Der Präsident der Vereinigten Staaten, Donald Trump, stellte dem Iran am Dienstag (19.05.2026) ein Ultimatum, in den nächsten Tagen ein Atomabkommen abzuschließen, das eine Beendigung des Konflikts ermöglicht. „Ich sage zwei oder drei Tage. Vielleicht Freitag, Samstag, Sonntag. Vielleicht Anfang nächster Woche. Ein begrenzter Zeitraum“, erklärte er der Presse bei einem Besuch der Bauarbeiten am Ballsaal, der im Weißen Haus errichtet wird.
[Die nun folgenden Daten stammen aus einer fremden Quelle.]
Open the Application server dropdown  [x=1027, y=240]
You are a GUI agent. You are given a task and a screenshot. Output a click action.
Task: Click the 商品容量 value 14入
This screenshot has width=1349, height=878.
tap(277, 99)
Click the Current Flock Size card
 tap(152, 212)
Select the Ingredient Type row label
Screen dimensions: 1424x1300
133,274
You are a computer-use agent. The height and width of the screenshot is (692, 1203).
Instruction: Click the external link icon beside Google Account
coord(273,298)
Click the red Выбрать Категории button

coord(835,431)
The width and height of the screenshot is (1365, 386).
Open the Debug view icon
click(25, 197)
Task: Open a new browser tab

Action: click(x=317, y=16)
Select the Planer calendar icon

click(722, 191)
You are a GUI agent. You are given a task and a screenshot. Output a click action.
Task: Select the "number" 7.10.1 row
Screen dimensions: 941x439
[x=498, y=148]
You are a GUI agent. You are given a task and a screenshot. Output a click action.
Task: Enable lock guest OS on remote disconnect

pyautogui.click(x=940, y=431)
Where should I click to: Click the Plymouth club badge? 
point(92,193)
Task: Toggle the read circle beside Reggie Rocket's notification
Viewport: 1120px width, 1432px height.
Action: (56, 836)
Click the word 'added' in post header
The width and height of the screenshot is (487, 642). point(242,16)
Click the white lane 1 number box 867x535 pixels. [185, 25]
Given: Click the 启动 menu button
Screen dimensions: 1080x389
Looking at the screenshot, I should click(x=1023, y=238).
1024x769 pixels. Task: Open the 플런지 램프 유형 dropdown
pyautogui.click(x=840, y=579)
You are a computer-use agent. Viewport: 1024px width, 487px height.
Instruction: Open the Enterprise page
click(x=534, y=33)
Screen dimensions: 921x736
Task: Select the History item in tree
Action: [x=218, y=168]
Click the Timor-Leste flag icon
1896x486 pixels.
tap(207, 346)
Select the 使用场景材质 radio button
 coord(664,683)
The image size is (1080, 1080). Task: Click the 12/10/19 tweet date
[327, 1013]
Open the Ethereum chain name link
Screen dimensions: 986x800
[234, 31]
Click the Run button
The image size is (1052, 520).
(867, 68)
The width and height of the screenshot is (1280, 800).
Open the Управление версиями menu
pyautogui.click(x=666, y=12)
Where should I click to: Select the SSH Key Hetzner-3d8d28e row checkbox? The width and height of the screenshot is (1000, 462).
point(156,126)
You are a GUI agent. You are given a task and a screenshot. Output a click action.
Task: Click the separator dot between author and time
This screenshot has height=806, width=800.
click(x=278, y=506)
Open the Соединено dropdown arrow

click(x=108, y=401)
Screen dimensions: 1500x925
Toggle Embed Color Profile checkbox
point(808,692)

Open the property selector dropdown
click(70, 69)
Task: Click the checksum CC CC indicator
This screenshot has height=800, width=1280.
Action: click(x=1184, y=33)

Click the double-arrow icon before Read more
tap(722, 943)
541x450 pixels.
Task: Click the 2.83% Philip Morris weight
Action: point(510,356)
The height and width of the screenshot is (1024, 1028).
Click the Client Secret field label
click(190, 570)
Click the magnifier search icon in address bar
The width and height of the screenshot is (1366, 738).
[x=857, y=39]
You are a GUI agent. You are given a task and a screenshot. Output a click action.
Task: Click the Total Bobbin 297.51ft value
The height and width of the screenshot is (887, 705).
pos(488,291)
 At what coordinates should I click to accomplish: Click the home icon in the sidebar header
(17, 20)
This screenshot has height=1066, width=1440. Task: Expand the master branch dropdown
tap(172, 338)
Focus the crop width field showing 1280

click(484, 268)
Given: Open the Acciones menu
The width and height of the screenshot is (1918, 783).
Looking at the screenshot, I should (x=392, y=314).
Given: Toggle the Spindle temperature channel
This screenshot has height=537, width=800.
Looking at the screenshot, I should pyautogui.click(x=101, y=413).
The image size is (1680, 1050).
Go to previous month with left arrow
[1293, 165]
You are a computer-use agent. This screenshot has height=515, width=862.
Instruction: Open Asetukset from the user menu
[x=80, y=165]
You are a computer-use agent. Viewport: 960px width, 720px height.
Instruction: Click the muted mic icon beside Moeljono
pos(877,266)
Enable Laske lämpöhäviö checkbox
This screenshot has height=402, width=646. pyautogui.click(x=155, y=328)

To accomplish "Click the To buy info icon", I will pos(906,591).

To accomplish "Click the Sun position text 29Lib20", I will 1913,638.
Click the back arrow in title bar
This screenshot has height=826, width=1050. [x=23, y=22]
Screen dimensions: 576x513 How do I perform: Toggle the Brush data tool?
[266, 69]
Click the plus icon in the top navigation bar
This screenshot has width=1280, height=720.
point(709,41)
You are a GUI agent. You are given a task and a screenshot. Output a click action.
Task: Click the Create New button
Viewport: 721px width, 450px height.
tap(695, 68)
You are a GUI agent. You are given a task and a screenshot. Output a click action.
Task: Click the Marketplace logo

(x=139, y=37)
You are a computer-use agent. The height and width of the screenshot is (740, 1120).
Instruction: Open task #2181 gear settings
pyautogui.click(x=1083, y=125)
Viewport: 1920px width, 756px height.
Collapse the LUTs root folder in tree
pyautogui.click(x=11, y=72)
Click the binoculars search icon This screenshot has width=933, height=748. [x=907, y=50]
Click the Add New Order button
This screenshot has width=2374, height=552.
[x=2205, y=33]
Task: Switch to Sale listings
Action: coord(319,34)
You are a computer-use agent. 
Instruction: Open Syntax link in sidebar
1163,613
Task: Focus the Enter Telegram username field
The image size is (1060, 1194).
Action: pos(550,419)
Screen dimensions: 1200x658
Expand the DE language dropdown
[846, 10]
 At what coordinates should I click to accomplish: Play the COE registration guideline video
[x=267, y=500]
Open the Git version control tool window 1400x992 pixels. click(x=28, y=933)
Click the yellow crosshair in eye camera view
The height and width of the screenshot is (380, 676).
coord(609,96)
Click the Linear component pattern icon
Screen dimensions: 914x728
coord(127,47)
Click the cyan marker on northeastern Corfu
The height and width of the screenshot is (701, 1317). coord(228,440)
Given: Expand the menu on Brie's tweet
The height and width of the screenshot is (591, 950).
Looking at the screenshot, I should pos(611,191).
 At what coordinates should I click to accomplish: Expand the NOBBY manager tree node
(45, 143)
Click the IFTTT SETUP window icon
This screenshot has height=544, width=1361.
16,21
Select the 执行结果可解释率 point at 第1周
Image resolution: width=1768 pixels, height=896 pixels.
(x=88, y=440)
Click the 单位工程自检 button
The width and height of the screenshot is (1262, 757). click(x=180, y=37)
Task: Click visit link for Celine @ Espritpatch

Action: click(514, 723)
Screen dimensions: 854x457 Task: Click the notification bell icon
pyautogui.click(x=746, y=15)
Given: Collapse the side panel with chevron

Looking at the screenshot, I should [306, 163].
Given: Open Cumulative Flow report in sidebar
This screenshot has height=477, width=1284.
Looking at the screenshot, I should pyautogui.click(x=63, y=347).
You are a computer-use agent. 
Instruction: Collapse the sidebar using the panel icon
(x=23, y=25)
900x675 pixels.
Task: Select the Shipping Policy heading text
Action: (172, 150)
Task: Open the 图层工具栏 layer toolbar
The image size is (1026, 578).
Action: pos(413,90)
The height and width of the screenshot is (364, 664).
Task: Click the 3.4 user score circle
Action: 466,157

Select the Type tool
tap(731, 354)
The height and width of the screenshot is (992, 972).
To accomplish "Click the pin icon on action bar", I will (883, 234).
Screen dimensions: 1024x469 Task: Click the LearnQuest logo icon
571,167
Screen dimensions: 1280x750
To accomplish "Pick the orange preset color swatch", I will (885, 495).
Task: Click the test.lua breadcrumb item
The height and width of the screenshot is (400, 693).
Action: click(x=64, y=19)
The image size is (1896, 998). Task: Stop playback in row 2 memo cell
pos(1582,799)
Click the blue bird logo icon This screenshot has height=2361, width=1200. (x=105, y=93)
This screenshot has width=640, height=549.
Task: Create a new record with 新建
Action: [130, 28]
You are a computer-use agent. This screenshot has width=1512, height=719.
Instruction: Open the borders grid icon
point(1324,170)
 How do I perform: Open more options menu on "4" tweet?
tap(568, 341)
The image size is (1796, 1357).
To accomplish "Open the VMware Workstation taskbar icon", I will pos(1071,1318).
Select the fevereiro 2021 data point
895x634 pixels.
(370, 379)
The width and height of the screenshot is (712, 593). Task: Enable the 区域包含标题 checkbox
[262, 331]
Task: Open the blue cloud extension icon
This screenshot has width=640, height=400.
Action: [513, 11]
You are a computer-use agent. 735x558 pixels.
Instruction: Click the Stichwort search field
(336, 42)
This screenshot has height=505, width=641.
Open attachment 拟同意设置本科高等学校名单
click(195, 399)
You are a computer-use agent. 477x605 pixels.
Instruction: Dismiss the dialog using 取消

Wie der Präsident berichtete, wollten die Vereinigten Staaten am Dienstag einen Angriff auf die Islamische Republik starten, verschoben diesen jedoch auf Wunsch mehrerer ihrer Partner am Persischen Golf, darunter Saudi-Arabien und Katar, die ihn baten, den diplomatischen Verhandlungen Raum zu geben.
Er erklärte, er sei am Montag „eine Stunde“ davon entfernt gewesen, die Wiederaufnahme der Offensive gegen den Iran anzuordnen, was das seit April geltende Waffenstillstandsabkommen beendet hätte.
„Wir können nicht zulassen, dass sie (der Iran) eine Atomwaffe erhalten. Wenn sie eine Atomwaffe hätten, würden sie Israel schnell zerstören und sich dann auf Saudi-Arabien, Kuwait, die VAE (Vereinigte Arabische Emirate), Katar und den gesamten Nahen Osten stürzen.Es wäre ein nuklearer Holocaust“, erklärte er.
Die Verhandlungen zwischen Washington und Teheran zur Beendigung des am 28. Februar von den USA und Israel begonnenen Krieges sind seit Wochen ins Stocken geraten, während die Blockade der Straße von Hormus schwerwiegende wirtschaftliche Folgen zu haben droht.
Die Islamische Republik hat die von der Trump-Regierung auferlegten Bedingungen zur Eindämmung der Urananreicherung wiederholt abgelehnt und am Montag über pakistanische Vermittler einen Gegenvorschlag vorgelegt, dessen Inhalt unbekannt ist.
Trump kündigte am Montag an, er habe die US-Streitkräfte angewiesen, bereit zu sein, jederzeit einen „groß angelegten Angriff“ gegen den Iran zu starten, sollten die Verhandlungen scheitern.